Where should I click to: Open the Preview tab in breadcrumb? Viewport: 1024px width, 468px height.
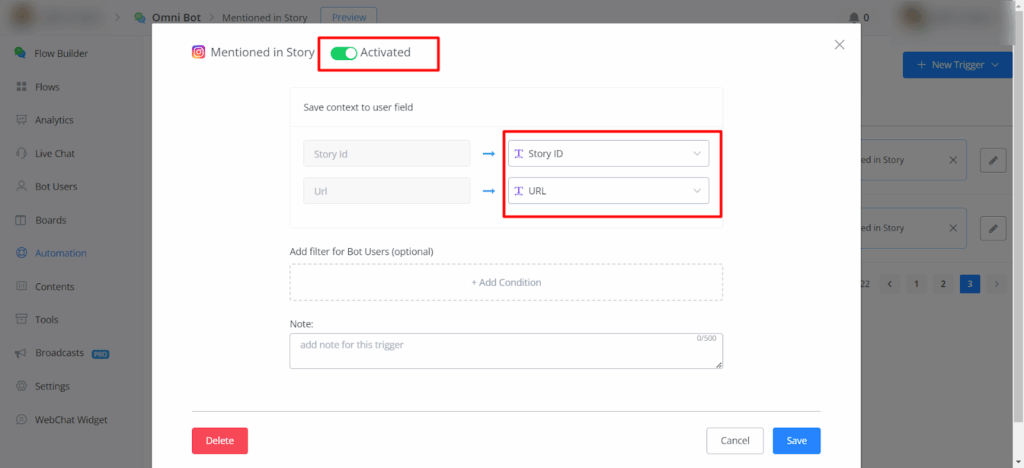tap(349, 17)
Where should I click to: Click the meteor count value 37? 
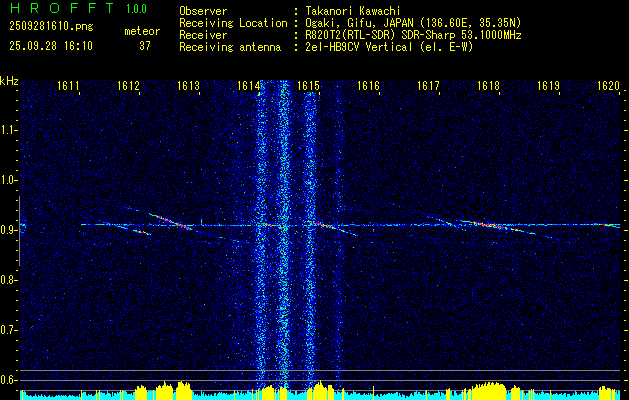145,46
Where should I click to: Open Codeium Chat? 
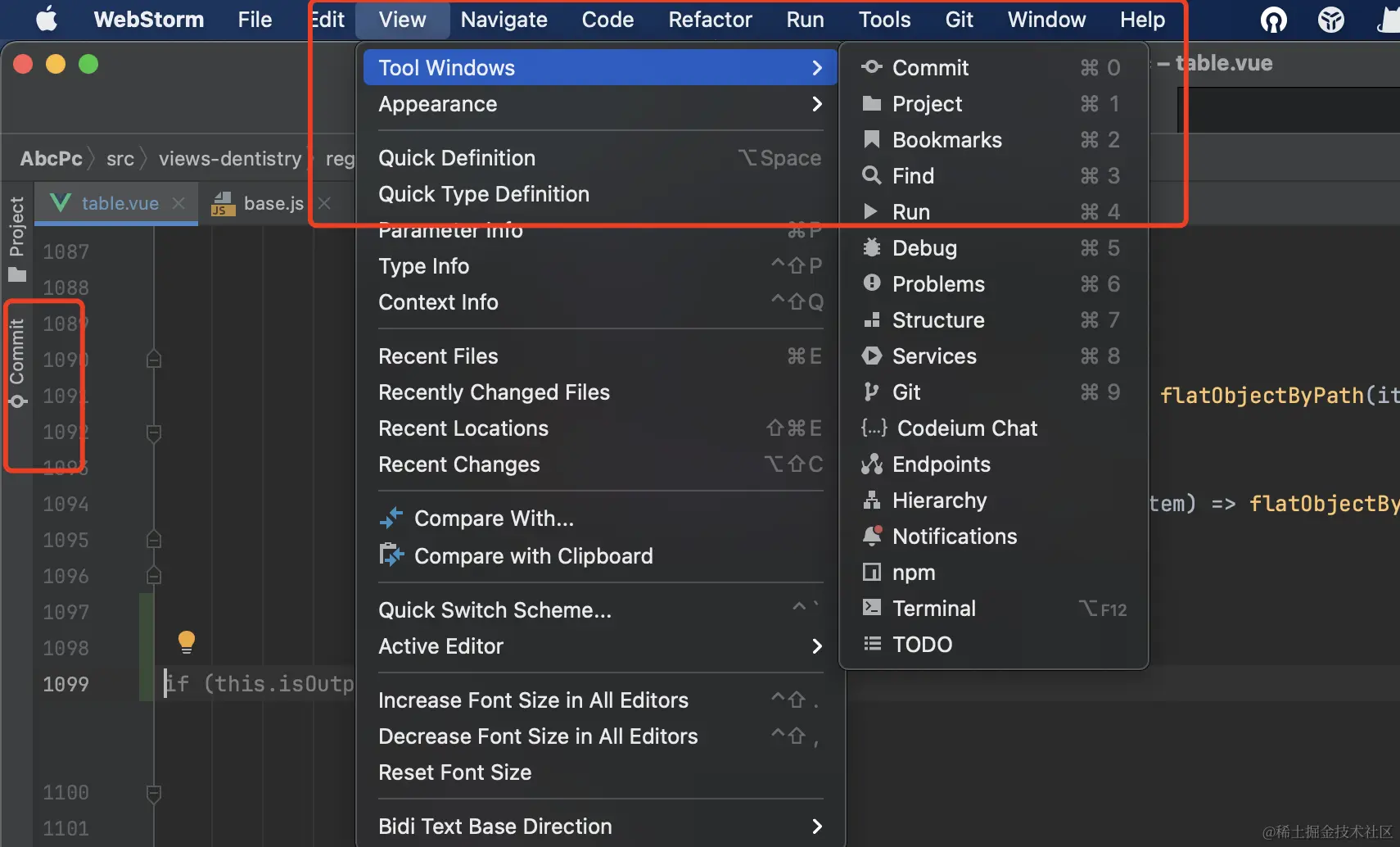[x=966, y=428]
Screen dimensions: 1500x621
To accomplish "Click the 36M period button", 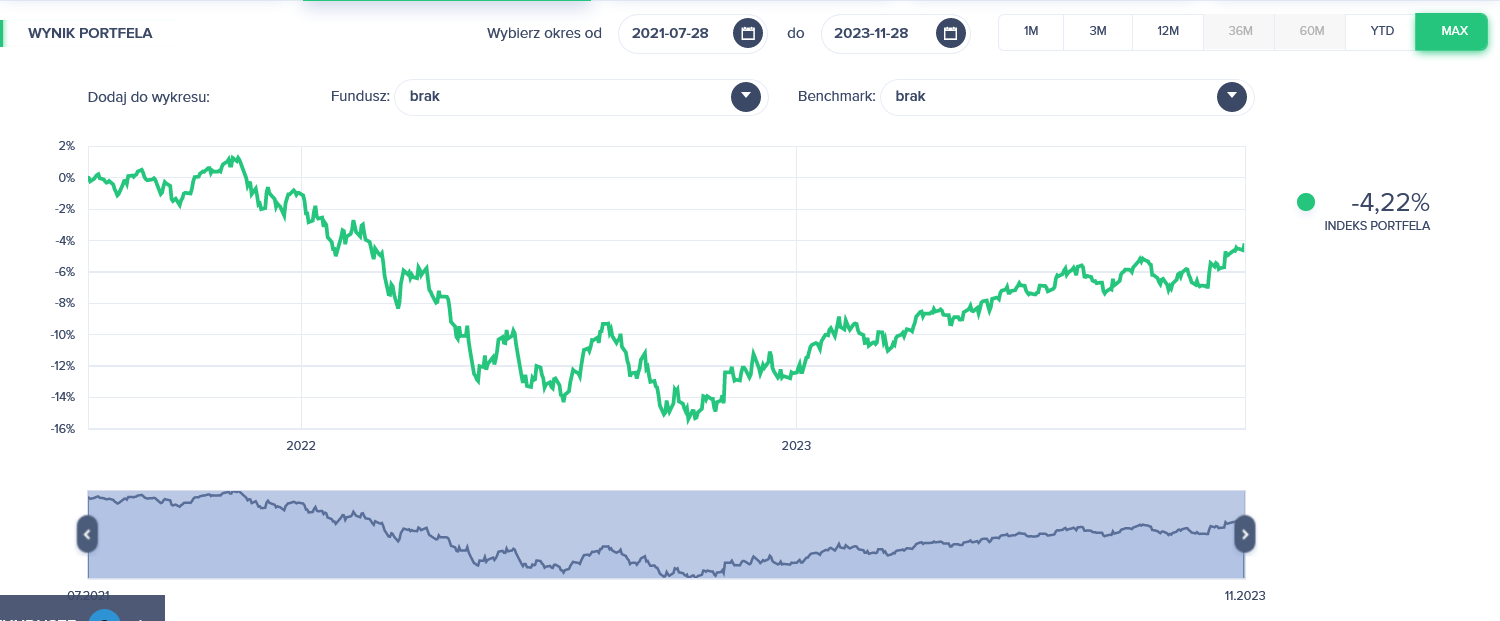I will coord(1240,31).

******************************

항목 처음부터 "[x=966, y=428]"가 있는 줄까지, "Viewport"를 "Screen"로 고쳐서 다시 적어 주세요. 다른 부분은 그대로 두고 그림은 빼 주세요.

Where should I click to: Open the Preview tab in breadcrumb? Screen: 1024px width, 468px height.
tap(349, 17)
Where should I click to: Click the meteor count value 37? 
145,46
Where should I click to: Open Codeium Chat? 
[x=966, y=428]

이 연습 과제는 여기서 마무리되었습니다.